Stable
- Members: Cibernético (leader) Dark Ozz Dark Cuervo Dark Escoria Dark Espíritu
- Name(s): La Secta La Secta Cibernética La Secta Diabólica La Secta del Mesías La Secta de Muerta La Secta Bizarra Cibernetica
- Former members: Billy el Malo Charly Manson Chessman Mari Apache Muerte Cibernética/Asesor Cibernético/El Mesías Taboo
- Debut: 2005

= La Secta (professional wrestling) =

Professional wrestling stable

La Secta was a religious cult-like stable that has existed in AAA since late 2005 under four different names.

==La Secta Cibernética==
The original stable was formed around the promotion's number one rudo Cibernético and was known as La Secta Cibernética (a play on words, meaning both "The Sect of Cibernético" and "The Cybernetic Sect" in English). The group was formed in late 2005 when Cibernético along with his longtime partners in crime Chessman and Charly Manson recruited The Black Family to join together and form the La Secta super stable. La Secta’s first and primary feud was with La Parka (the AAA version) who led a group of técnicos in the gang war. This led to a Luchas de Apuestas match between La Parka and Cibernético at Triplemanía XII where La Parka defeated Cibernético and forced him to unmask. After the loss of the mask Cibernético became more and more obsessed with defeating La Parka, he even brought in Muerte Cibernética to target La Parka. Shortly after bringing Muerte Cibernética into the group Cibernético suffered a knee injury that would put him out of action for the remainder of 2006. The feud between Muerta Cibernética and La Parka climaxed at Triplemanía XIV where La Parka unmasked Muerta Cibernética as well.

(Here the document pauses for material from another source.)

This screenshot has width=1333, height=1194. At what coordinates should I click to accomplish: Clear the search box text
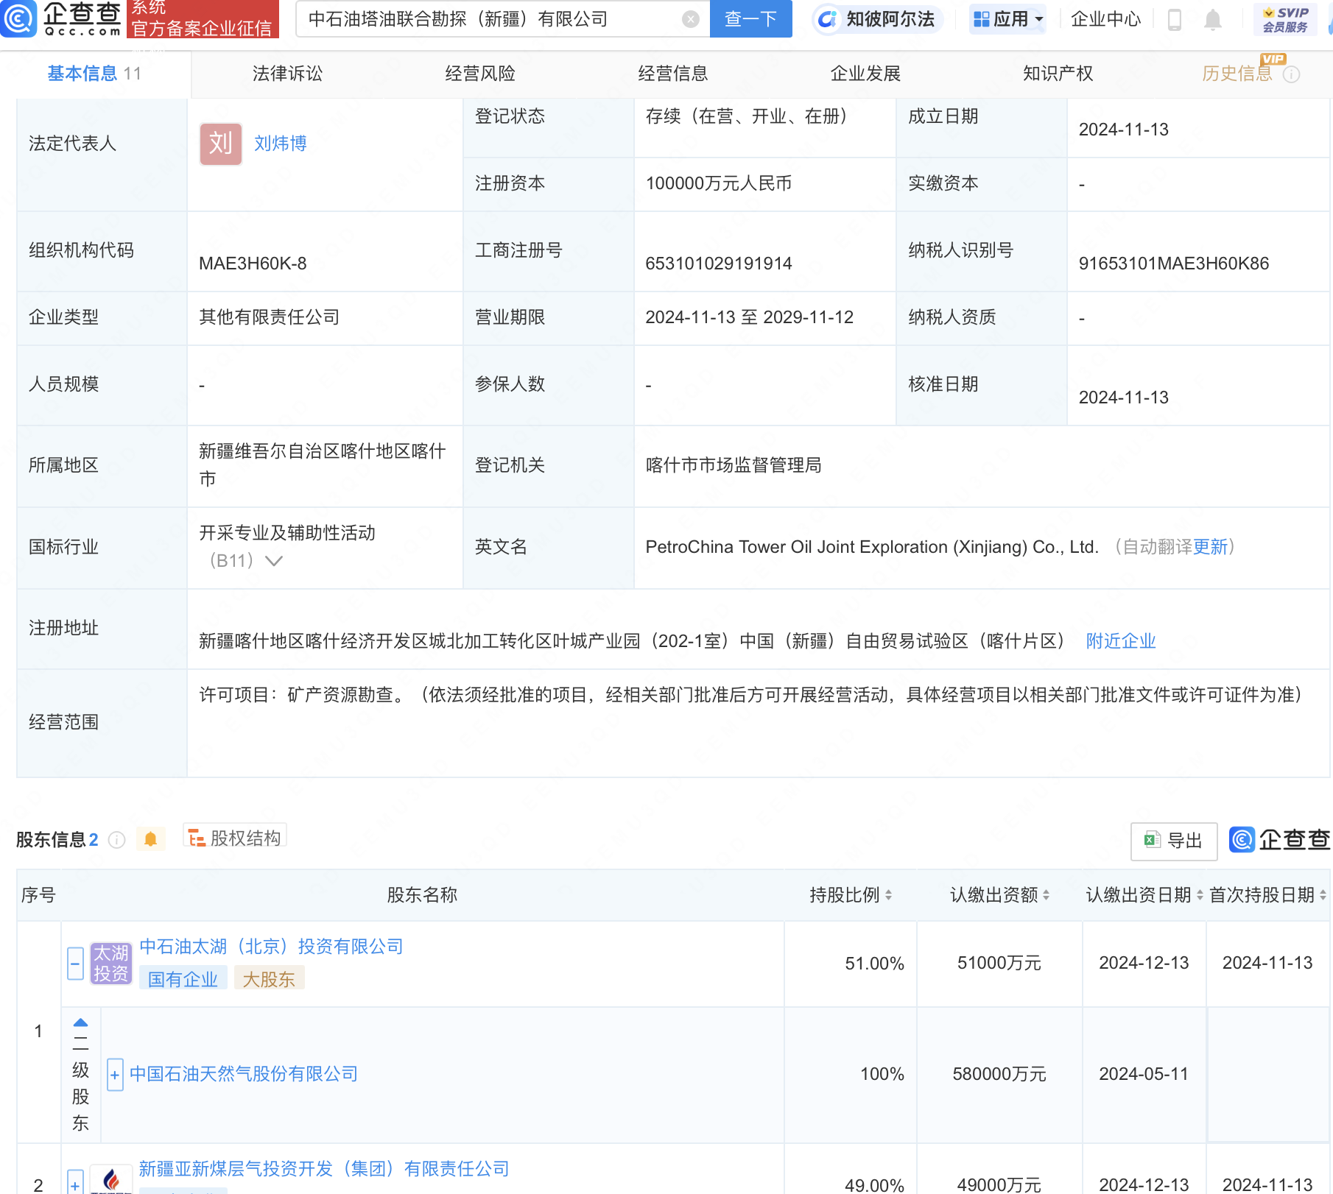pyautogui.click(x=690, y=19)
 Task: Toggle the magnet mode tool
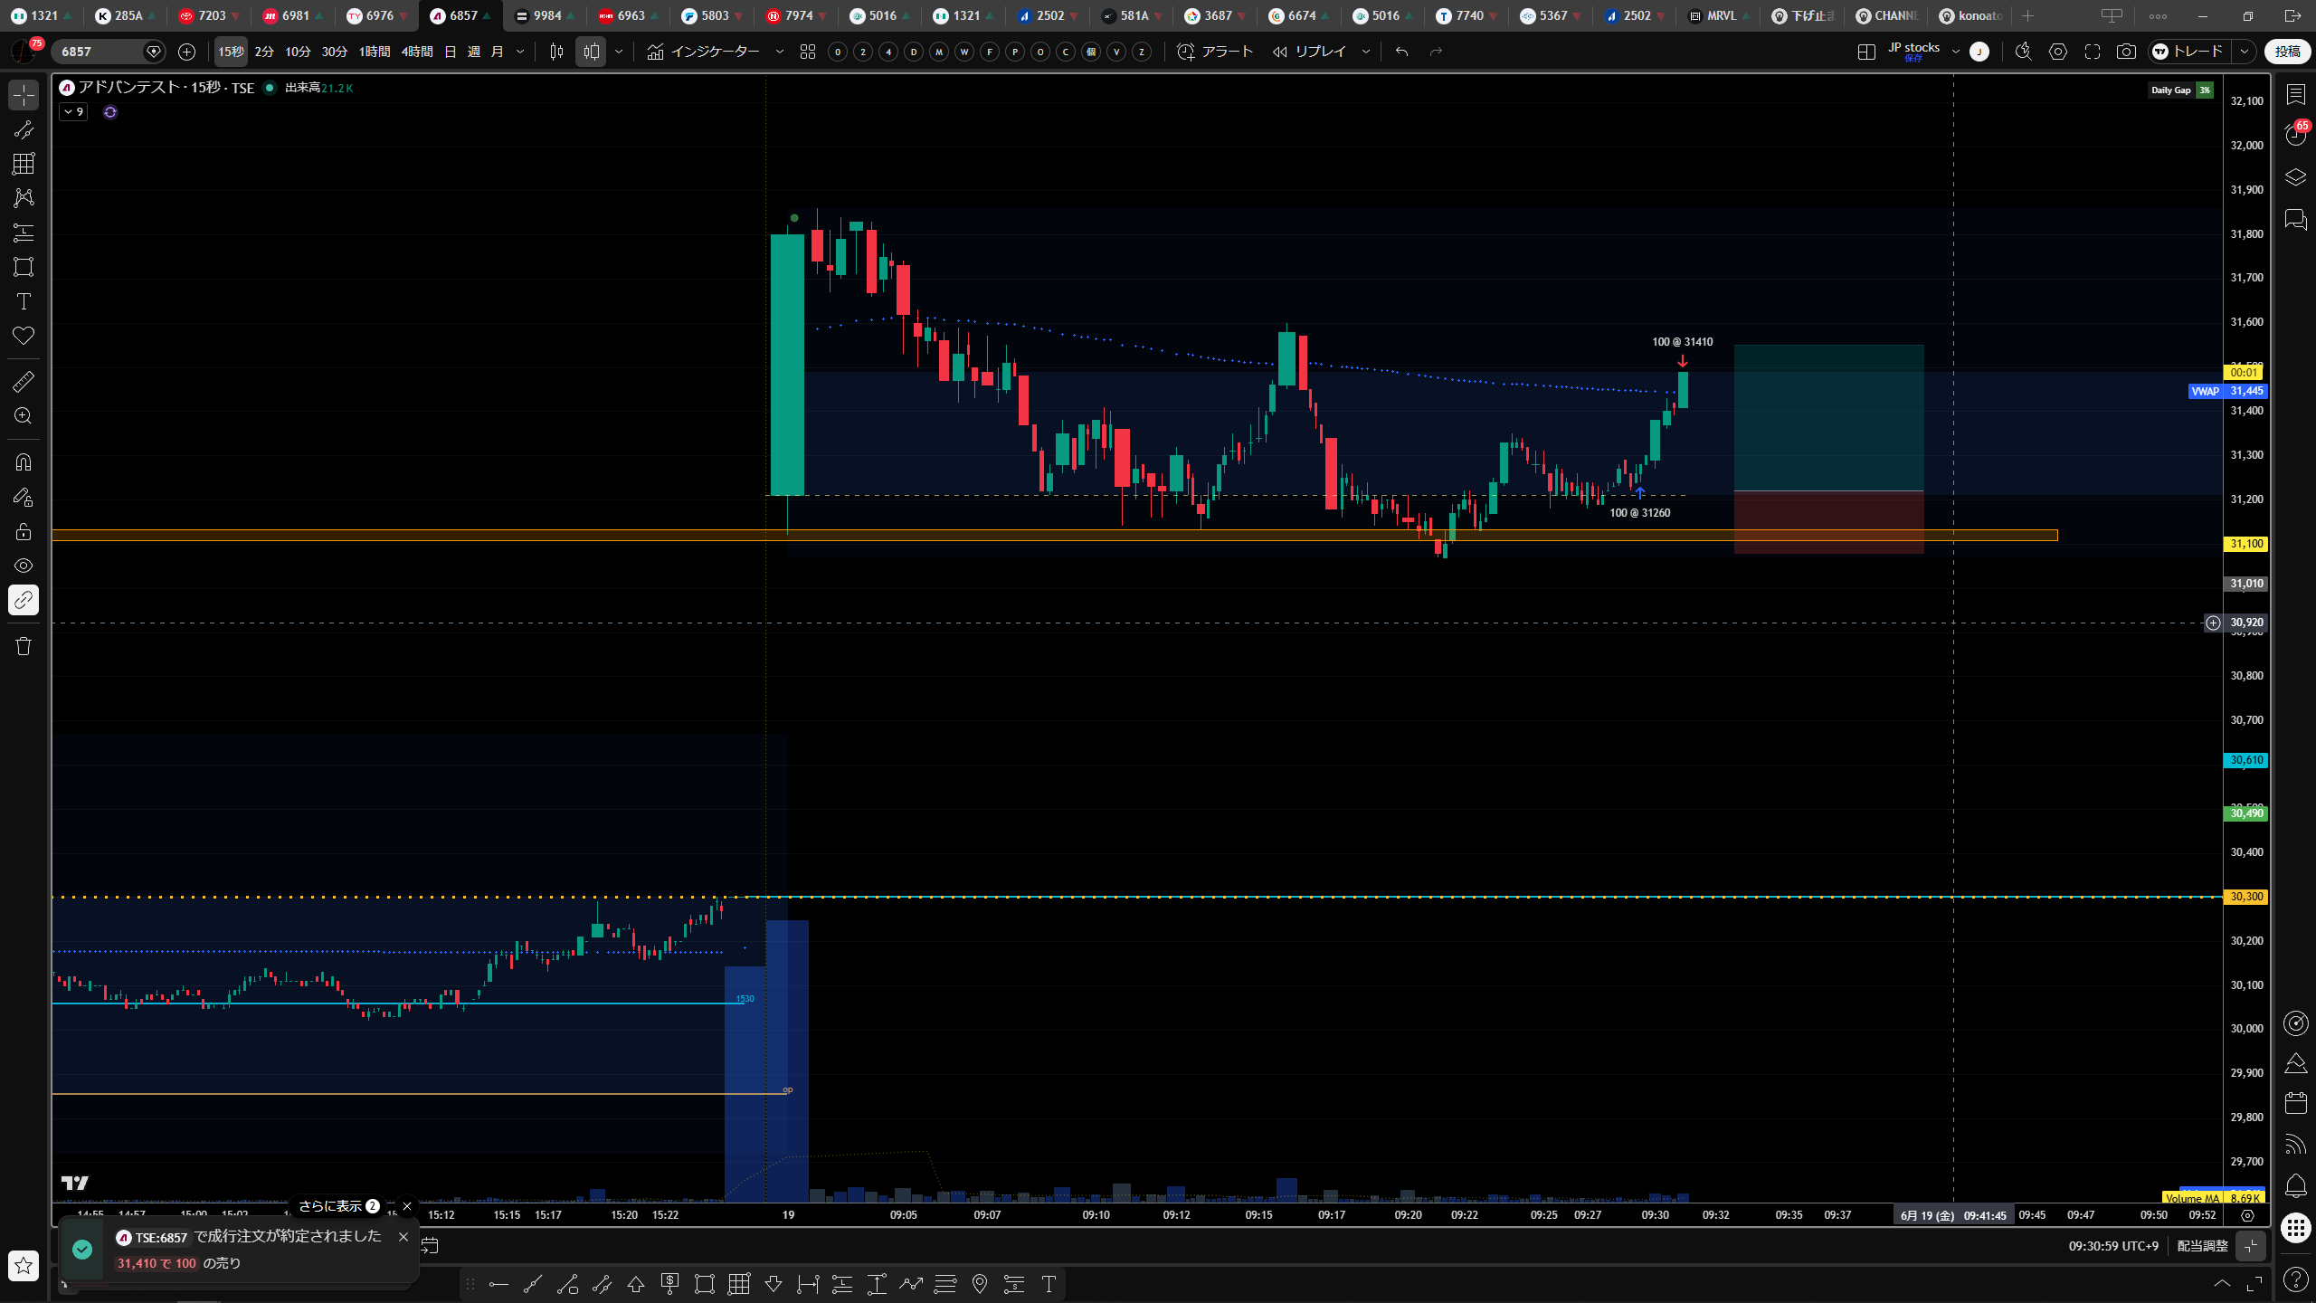(24, 462)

After the unmasking and being revealed as Ricky Banderas he changed his name to "Asesor Cibernético" and targeted La Secta’s old leader, blaming him for the stable’s bad luck.

==La Secta Diabólica==
With Cibernético out of the group La Secta became La Secta Diabólica (The Diabolical Sect) with Asesor Cibernético as their leader. La Secta soon saw Cibernético's old partners Chessman and Charly Manson turn técnico and side with Cibernético building a new faction war. Cibernético and Asesor Cibernético faced off at Guerra de Titanes 2006 in a match that saw Cibernético beat his opponent in a casket match and then have his group come out and carry Asesor Cibernético's coffin to a nearby lagoon, where he was given a Viking funeral and thrown into the lagoon (which many outlets believed was Cibernético throwing Asesor Cibernético into a volcano, due to the TV transmission interspersing the Viking funeral with shots from volcanic eruptions and lava). This was of course a storyline, mainly designed to let Ricky Banderas return to Puerto Rico. With Asesor Cibernético supposedly dead the Black Family carried on the stable name.

==La Secta del Mesías==
A few months after the "death" of Asesor Cibernético, Ricky Banderas returned at the annual Rey de Reyes event, using the name "El Mesías" (playing off the storyline that he returned from the dead). Once Mesías returned to AAA the stable was renamed La Secta del Mesías (English: The sect of the Messiah). La Secta became the dominant rudo stable in AAA and started another feud with Cibernético and his partners.

==La Secta==
In the summer of 2008, it looked like there was rift growing in between La Secta leader El Mesias and Ozz. This would come to a head when El Mesias was booted from La Secta in September 2008 for losing to long-time rival Vampiro in a cage match. Since that point Ozz took control of the rest of the Dark Family to remake that stable from the rubble that was La Secta.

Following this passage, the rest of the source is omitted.